--- Record set ---

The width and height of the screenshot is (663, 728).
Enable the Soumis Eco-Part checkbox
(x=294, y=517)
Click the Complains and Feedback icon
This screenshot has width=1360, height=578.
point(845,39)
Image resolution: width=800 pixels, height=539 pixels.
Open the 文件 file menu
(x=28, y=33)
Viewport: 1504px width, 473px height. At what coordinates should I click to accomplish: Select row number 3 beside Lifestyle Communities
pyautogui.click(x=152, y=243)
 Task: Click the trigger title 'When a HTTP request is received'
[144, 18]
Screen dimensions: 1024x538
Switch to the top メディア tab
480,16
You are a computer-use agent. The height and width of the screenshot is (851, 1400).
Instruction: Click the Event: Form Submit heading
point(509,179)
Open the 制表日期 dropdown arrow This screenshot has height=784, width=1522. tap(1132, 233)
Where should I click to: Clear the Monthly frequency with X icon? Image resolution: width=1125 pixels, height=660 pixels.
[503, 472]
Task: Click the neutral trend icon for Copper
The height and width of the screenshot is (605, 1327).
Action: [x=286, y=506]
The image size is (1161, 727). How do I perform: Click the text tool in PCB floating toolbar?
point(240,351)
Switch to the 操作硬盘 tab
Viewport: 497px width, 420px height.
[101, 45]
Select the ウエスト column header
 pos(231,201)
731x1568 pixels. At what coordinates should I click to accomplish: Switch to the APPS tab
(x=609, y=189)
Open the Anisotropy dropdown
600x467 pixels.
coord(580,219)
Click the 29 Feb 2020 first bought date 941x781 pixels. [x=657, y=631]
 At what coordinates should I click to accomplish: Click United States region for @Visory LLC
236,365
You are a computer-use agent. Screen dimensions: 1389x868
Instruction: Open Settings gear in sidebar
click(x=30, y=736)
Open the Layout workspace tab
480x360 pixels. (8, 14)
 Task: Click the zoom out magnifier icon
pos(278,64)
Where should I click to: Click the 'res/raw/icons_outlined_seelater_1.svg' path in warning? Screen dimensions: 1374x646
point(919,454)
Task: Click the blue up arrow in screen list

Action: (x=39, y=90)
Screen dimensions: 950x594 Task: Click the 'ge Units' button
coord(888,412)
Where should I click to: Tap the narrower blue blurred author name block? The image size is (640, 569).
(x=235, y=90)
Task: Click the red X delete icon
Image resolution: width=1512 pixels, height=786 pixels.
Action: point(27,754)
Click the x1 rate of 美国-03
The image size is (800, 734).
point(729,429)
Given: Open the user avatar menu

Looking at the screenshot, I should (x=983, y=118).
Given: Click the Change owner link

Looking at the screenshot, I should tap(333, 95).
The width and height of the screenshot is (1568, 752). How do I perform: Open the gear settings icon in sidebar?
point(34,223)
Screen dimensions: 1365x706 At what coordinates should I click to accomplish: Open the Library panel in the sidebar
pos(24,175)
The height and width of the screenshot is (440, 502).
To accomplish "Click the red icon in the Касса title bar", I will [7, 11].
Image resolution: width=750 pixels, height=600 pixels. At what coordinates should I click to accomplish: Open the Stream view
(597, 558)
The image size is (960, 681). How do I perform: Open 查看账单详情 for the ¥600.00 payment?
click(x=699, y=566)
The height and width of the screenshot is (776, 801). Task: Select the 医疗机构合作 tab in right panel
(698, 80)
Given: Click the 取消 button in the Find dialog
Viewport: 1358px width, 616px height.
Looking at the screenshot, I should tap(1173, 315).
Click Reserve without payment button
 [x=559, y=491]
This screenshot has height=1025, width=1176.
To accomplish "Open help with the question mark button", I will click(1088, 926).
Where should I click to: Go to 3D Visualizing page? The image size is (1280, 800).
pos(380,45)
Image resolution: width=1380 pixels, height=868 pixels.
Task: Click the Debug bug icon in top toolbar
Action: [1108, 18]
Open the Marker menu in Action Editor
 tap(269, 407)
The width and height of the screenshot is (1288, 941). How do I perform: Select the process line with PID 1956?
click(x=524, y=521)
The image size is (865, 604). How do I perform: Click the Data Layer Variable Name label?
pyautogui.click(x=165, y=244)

---

» Work instructions: All entries are to be reproduced verbatim, with none omitted.

» Exercise answer:
The width and height of the screenshot is (663, 728).
Enable the Soumis Eco-Part checkbox
(x=294, y=517)
Click the Complains and Feedback icon
This screenshot has width=1360, height=578.
point(845,39)
Image resolution: width=800 pixels, height=539 pixels.
Open the 文件 file menu
(x=28, y=33)
Viewport: 1504px width, 473px height. At what coordinates should I click to accomplish: Select row number 3 beside Lifestyle Communities
pyautogui.click(x=152, y=243)
 Task: Click the trigger title 'When a HTTP request is received'
[144, 18]
Screen dimensions: 1024x538
Switch to the top メディア tab
480,16
You are a computer-use agent. The height and width of the screenshot is (851, 1400).
Instruction: Click the Event: Form Submit heading
point(509,179)
Open the 制表日期 dropdown arrow This screenshot has height=784, width=1522. tap(1132, 233)
Where should I click to: Clear the Monthly frequency with X icon? Image resolution: width=1125 pixels, height=660 pixels.
[503, 472]
Task: Click the neutral trend icon for Copper
The height and width of the screenshot is (605, 1327).
Action: [x=286, y=506]
The image size is (1161, 727). How do I perform: Click the text tool in PCB floating toolbar?
point(240,351)
Switch to the 操作硬盘 tab
Viewport: 497px width, 420px height.
[101, 45]
Select the ウエスト column header
 pos(231,201)
731x1568 pixels. At what coordinates should I click to accomplish: Switch to the APPS tab
(x=609, y=189)
Open the Anisotropy dropdown
600x467 pixels.
coord(580,219)
Click the 29 Feb 2020 first bought date 941x781 pixels. [x=657, y=631]
 At what coordinates should I click to accomplish: Click United States region for @Visory LLC
236,365
You are a computer-use agent. Screen dimensions: 1389x868
Instruction: Open Settings gear in sidebar
click(x=30, y=736)
Open the Layout workspace tab
480x360 pixels. (8, 14)
 Task: Click the zoom out magnifier icon
pos(278,64)
Where should I click to: Click the 'res/raw/icons_outlined_seelater_1.svg' path in warning? Screen dimensions: 1374x646
point(919,454)
Task: Click the blue up arrow in screen list

Action: (x=39, y=90)
Screen dimensions: 950x594 Task: Click the 'ge Units' button
coord(888,412)
Where should I click to: Tap the narrower blue blurred author name block? The image size is (640, 569).
(x=235, y=90)
Task: Click the red X delete icon
Image resolution: width=1512 pixels, height=786 pixels.
Action: point(27,754)
Click the x1 rate of 美国-03
The image size is (800, 734).
point(729,429)
Given: Open the user avatar menu

Looking at the screenshot, I should (x=983, y=118).
Given: Click the Change owner link

Looking at the screenshot, I should tap(333, 95).
The width and height of the screenshot is (1568, 752). How do I perform: Open the gear settings icon in sidebar?
point(34,223)
Screen dimensions: 1365x706 At what coordinates should I click to accomplish: Open the Library panel in the sidebar
pos(24,175)
The height and width of the screenshot is (440, 502).
To accomplish "Click the red icon in the Касса title bar", I will [7, 11].
Image resolution: width=750 pixels, height=600 pixels. At what coordinates should I click to accomplish: Open the Stream view
(597, 558)
The image size is (960, 681). How do I perform: Open 查看账单详情 for the ¥600.00 payment?
click(x=699, y=566)
The height and width of the screenshot is (776, 801). Task: Select the 医疗机构合作 tab in right panel
(698, 80)
Given: Click the 取消 button in the Find dialog
Viewport: 1358px width, 616px height.
Looking at the screenshot, I should tap(1173, 315).
Click Reserve without payment button
 [x=559, y=491]
This screenshot has height=1025, width=1176.
To accomplish "Open help with the question mark button", I will click(1088, 926).
Where should I click to: Go to 3D Visualizing page? The image size is (1280, 800).
pos(380,45)
Image resolution: width=1380 pixels, height=868 pixels.
Task: Click the Debug bug icon in top toolbar
Action: [1108, 18]
Open the Marker menu in Action Editor
 tap(269, 407)
The width and height of the screenshot is (1288, 941). How do I perform: Select the process line with PID 1956?
click(x=524, y=521)
The image size is (865, 604). How do I perform: Click the Data Layer Variable Name label?
pyautogui.click(x=165, y=244)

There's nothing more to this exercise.